Collecting Kubernetes Metrics using Open Telemetry

Timothy
HostSpace Cloud Solutions
5 min readJul 14, 2023
Image from a similar article

Monitoring metrics in a Kubernetes cluster is crucial for ensuring optimal performance, resource utilization, and overall cluster health.

By monitoring various components and their associated metrics, you can gain valuable insights, troubleshoot issues, optimize resource allocation, and ensure the smooth operation of your Kubernetes environment.

In this article, we will explore the key components Kubernetes monitors, the important metrics associated with them, RBAC authorization considerations, and how to configure Opentelemetry Collector to gather and send metrics to a remote Prometheus or Cortex endpoint.
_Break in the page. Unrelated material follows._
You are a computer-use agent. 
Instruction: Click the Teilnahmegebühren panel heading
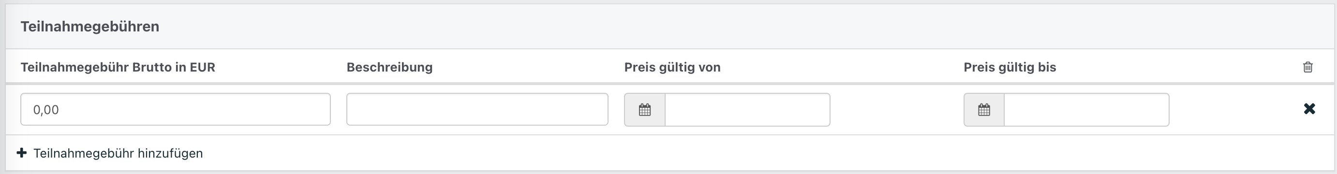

Kubernetes Components to Monitor

kube-controller-manager

The kube-controller-manager monitors and manages multiple controllers responsible for different tasks within the cluster, including ReplicaSet, Node, Service, and Endpoint controllers.

Metrics to Monitor:

  • Controller-specific metrics: Number of desired and running replicas, controller events, and reconciliation duration.

kube-proxy

The kube-proxy component manages network connectivity and load balancing for services within the cluster.

Metrics to Monitor:

  • Network utilization: Incoming and outgoing network traffic for services.
  • Service-specific metrics: Load balancing effectiveness, connection counts, and latency for individual services.

kube-apiserver

The kube-apiserver acts as the primary control plane component, exposing the Kubernetes API and handling cluster-wide operations.

Metrics to Monitor:

  • API Server latency: Time taken to process API requests, ensuring responsiveness.
  • Request rate and error rate: Number of API requests and any errors or failures.
  • Resource utilization: CPU and memory usage of the API server.

kube-scheduler

The kube-scheduler component assigns pods to nodes based on resource requirements, node capacity, and constraints.

Metrics to Monitor:

  • Scheduling latency: Time taken to schedule pods onto nodes.
  • Pod distribution: Distribution of pods across nodes to ensure even resource utilization.

kubelet

The kubelet runs on each node and manages and monitors containers.

Metrics to Monitor:

  • Node resource usage: CPU, memory, and disk utilization of individual nodes.
  • Container metrics: CPU, memory, and network usage of containers.
  • Pod health: Status and health of pods running on each node.

etcd

Although not a Kubernetes component, etcd is a distributed key-value store used by Kubernetes to store cluster state and configuration data.

Metrics to Monitor:

  • etcd cluster health: Availability and health of the etcd cluster.
  • etcd latency: Time taken to process read and write operations.

Container runtimes

Kubernetes monitors the container runtimes responsible for running and managing containers within pods.

Metrics to Monitor:

  • Container CPU and memory usage: Resource utilization of containers.
  • Container restarts: Number of times containers restart, indicating potential issues.

kube-state-metrics

kube-state-metrics generates metrics based on the state of various Kubernetes objects such as pods, deployments, services, and more.

Metrics to Monitor:

  • Object-specific metrics: Health and status of various Kubernetes objects, including deployment status, pod conditions, and service availability.

metrics-server

metrics Server is a scalable, efficient source of container resource metrics for Kubernetes built-in autoscaling pipelines.

Metrics to Monitor:

  • Metrics Server collects resource metrics from Kubelets and exposes them in Kubernetes apiserver through Metrics API for use by Horizontal Pod Autoscaler and Vertical Pod Autoscaler.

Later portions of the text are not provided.